The goal of using a DNS blacklist should not be to stop all spam -- it should be to block a good percentage of the spam, say 1/2 to maybe 2/3 of it. You're mainly doing this to reduce load on your servers.
The next step, the truly effective spam removal step, is a bayesian filtering engine. See Paul Grahams original article. They main benefit of bayesian filtering is that it provides an individual score for each email, based on the recipients past email history, interests and language.
If you follow the above approach it becomes important to avoid false positives in the first line of defense. You don't really care to maximize the effectiveness of the first filter, as you'll probably catch the remaining spam with the second filter. But you don't want false positives, as they cannot be undone later.
For this reason I like the University of Alberta traplist as my first filter. It contains only entries which have a very big probability of being spammers, and entries are removed if they have not been seen spamming within the last 24 hours.

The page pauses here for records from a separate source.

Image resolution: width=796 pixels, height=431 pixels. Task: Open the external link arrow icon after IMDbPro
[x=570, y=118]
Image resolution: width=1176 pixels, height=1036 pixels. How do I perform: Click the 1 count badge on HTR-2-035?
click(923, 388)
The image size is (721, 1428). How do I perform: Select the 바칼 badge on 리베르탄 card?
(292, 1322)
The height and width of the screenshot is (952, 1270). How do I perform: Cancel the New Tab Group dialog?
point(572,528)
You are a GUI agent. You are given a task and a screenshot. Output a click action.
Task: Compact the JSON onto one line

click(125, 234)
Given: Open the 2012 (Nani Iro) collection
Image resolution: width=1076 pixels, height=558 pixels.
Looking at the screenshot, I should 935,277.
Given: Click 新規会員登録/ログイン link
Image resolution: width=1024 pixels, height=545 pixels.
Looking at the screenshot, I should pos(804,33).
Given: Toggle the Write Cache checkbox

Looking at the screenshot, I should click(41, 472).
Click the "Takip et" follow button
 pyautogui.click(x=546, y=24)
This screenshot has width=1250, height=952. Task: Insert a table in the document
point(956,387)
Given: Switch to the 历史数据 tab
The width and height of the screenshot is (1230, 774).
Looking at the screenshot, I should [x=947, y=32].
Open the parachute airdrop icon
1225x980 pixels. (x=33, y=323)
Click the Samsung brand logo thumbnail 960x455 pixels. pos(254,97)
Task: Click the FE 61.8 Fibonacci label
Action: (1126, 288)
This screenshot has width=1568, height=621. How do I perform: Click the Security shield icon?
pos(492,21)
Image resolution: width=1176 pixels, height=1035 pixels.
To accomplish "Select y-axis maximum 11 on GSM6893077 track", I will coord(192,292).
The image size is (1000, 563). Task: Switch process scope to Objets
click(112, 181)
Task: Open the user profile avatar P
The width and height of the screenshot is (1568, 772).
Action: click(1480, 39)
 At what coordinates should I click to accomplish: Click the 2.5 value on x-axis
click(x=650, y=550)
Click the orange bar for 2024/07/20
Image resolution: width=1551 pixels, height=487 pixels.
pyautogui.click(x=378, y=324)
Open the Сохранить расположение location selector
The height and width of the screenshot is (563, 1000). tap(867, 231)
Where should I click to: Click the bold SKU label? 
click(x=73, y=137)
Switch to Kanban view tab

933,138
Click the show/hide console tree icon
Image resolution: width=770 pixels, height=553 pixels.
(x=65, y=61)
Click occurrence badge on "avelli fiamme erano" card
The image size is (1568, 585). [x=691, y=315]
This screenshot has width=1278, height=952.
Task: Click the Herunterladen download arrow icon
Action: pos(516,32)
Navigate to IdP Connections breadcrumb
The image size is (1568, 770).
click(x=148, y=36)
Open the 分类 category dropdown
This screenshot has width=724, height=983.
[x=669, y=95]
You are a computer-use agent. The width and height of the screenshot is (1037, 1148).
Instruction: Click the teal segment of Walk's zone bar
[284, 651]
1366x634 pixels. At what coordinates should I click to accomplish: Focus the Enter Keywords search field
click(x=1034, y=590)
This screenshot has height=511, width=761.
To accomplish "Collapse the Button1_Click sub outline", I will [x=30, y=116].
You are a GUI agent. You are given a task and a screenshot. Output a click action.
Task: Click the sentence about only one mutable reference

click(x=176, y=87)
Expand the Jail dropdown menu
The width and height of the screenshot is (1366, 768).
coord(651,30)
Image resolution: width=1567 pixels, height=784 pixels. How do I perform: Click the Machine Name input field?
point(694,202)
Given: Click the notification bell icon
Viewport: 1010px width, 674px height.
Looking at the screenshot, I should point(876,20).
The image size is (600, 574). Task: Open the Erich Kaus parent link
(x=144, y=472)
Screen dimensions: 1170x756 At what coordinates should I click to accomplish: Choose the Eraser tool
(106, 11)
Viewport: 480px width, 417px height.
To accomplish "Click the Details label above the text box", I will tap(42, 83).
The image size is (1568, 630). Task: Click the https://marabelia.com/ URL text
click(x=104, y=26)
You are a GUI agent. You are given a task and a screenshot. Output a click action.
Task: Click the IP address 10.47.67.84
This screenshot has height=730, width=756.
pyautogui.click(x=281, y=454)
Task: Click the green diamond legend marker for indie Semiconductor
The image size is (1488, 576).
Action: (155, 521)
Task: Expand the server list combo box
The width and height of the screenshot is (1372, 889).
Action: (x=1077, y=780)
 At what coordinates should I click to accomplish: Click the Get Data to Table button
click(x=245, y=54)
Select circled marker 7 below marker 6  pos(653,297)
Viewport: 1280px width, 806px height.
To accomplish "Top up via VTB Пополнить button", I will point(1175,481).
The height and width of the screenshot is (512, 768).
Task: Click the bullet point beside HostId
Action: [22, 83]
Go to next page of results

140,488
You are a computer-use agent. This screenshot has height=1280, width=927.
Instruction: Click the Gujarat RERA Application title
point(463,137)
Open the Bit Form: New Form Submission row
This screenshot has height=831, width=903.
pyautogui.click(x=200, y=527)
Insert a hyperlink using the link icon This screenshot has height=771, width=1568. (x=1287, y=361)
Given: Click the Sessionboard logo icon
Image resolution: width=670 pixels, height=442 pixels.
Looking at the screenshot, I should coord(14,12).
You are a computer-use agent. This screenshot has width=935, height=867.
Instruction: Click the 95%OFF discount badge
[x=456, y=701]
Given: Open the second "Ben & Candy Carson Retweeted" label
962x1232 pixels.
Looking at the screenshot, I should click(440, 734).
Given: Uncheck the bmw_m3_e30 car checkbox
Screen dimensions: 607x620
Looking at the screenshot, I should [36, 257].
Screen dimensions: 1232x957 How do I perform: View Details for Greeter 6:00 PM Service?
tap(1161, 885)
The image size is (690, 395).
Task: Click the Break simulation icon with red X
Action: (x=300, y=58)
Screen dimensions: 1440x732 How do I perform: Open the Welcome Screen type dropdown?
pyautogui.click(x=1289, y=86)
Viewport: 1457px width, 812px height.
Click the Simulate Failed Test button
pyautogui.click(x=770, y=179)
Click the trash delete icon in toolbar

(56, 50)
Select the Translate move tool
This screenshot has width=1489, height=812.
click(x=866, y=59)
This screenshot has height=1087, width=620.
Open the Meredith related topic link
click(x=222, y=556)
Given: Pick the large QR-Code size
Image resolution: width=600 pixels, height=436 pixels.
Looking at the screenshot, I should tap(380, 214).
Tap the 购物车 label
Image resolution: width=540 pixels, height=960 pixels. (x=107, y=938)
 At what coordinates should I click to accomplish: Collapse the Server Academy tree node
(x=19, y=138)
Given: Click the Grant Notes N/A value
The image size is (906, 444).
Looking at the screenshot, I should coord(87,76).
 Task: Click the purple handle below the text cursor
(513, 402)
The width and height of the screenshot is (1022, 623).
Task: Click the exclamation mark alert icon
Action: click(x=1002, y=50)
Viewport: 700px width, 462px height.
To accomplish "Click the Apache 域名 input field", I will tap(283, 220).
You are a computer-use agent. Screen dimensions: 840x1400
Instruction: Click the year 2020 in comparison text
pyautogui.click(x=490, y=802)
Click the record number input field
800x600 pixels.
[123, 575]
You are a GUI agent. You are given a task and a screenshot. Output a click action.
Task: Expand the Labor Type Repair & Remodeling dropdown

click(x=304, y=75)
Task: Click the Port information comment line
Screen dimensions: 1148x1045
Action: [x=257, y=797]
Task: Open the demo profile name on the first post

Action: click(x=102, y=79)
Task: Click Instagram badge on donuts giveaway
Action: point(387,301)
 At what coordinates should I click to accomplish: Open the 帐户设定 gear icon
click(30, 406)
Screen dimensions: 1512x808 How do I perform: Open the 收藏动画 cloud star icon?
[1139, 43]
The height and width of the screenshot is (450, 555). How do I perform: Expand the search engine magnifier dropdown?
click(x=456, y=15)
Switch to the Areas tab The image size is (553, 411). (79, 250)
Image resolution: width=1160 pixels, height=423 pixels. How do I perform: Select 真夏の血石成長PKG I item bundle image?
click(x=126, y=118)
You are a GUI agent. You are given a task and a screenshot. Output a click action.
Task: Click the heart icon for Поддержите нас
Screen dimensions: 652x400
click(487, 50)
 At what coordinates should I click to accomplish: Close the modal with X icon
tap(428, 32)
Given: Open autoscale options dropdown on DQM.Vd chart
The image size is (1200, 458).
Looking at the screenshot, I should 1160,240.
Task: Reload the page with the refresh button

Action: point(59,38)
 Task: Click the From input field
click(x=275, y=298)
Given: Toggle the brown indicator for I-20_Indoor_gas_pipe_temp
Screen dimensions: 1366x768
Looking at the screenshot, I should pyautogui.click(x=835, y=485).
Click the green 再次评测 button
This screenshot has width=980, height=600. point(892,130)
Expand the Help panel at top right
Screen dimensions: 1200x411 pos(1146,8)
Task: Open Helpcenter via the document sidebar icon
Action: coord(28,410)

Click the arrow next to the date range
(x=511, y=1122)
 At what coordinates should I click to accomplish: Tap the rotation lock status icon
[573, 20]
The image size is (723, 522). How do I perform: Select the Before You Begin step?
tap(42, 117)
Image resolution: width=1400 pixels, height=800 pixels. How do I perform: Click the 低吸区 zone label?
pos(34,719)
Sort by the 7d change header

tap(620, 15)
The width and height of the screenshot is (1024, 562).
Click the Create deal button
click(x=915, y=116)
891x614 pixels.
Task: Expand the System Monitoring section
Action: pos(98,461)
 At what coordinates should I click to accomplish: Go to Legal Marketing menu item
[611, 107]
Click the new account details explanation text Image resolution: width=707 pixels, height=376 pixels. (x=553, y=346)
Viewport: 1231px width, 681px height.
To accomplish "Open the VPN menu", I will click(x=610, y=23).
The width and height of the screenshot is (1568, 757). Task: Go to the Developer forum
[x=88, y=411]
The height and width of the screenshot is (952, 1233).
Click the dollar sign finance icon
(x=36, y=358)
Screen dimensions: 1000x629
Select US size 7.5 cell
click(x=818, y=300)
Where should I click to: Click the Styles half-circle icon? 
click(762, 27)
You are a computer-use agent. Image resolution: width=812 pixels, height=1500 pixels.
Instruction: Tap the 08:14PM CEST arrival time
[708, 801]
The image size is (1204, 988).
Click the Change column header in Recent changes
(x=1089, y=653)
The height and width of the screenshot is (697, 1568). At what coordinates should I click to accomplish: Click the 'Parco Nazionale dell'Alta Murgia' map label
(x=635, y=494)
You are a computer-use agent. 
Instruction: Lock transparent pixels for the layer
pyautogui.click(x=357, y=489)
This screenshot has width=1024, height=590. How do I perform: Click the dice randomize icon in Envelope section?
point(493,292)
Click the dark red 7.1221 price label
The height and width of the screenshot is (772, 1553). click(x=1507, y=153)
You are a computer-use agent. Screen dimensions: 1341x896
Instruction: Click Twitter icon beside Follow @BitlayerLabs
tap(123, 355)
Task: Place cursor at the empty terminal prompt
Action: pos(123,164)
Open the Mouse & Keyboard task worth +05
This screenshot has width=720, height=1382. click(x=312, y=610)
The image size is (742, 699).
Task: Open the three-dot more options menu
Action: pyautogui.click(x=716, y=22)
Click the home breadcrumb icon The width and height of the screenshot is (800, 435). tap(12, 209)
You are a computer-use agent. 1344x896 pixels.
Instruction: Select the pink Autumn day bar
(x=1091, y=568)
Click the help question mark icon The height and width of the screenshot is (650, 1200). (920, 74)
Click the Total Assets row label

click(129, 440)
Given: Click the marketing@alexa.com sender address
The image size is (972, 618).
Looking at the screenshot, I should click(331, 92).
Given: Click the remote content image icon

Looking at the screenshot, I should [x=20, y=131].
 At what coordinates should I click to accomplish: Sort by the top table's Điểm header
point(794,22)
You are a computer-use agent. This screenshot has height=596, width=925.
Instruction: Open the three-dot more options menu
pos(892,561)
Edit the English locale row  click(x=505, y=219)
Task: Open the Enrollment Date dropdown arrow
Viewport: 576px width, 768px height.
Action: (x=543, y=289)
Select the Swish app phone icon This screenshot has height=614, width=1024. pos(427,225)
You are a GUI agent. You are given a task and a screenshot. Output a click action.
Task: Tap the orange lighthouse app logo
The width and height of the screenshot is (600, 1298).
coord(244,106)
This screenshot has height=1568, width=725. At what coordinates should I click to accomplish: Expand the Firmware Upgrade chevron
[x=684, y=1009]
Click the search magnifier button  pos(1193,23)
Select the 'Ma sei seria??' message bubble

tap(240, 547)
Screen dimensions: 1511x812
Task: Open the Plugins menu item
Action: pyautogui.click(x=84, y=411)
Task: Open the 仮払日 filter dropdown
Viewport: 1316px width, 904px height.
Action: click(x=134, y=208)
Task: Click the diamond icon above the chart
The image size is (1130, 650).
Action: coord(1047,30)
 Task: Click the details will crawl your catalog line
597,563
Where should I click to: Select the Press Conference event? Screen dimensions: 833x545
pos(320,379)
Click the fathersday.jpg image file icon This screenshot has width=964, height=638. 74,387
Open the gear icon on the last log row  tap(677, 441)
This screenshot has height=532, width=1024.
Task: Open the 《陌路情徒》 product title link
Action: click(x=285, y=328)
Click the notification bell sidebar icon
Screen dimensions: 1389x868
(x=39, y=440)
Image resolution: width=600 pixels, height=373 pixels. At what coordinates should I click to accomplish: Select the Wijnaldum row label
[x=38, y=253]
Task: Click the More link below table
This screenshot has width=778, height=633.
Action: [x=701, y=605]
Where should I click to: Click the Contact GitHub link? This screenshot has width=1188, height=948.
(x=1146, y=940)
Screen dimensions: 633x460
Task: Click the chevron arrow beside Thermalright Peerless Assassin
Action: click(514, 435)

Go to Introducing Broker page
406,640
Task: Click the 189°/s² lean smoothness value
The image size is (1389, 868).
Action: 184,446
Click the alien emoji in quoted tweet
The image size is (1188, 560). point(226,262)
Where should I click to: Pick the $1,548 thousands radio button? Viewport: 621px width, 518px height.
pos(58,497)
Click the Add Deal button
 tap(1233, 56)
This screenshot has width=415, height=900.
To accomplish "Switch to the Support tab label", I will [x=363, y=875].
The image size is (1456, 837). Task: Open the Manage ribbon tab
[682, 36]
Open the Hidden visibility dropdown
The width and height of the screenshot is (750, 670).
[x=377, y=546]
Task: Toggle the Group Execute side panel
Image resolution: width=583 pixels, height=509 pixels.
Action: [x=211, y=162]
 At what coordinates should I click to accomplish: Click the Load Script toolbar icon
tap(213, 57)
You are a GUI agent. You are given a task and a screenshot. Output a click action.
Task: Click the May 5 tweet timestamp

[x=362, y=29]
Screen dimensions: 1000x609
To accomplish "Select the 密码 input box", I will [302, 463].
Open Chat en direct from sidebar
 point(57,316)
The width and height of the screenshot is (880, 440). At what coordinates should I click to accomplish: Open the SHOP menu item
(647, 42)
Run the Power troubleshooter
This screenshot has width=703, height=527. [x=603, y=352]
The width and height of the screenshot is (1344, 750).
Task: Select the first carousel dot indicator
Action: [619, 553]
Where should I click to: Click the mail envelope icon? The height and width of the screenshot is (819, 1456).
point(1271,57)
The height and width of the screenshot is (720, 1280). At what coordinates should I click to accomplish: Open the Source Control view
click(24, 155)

The list can be downloaded from here. It is created by first greylisting (delaying first-time mail senders) and then greytrapping (if a mail server is already greylisted & it attempts delivery to a non-publicized email address, then greytrap it).
After 24 hours a host is automatically removed from the list, and is free to send emails again. Thus if the spamming has ended (say, a trojan was found and removed), then the host is free to send emails again. And if he's still spamming, then he will most likely just end up in the greytrap again shortly.
As said, I like the University of Alberta traplist a lot, but for completeness I should also mention Spamhaus DROP. It has a more minimalistic approach than most other RBLs, and would also make a good first filter in the above setup.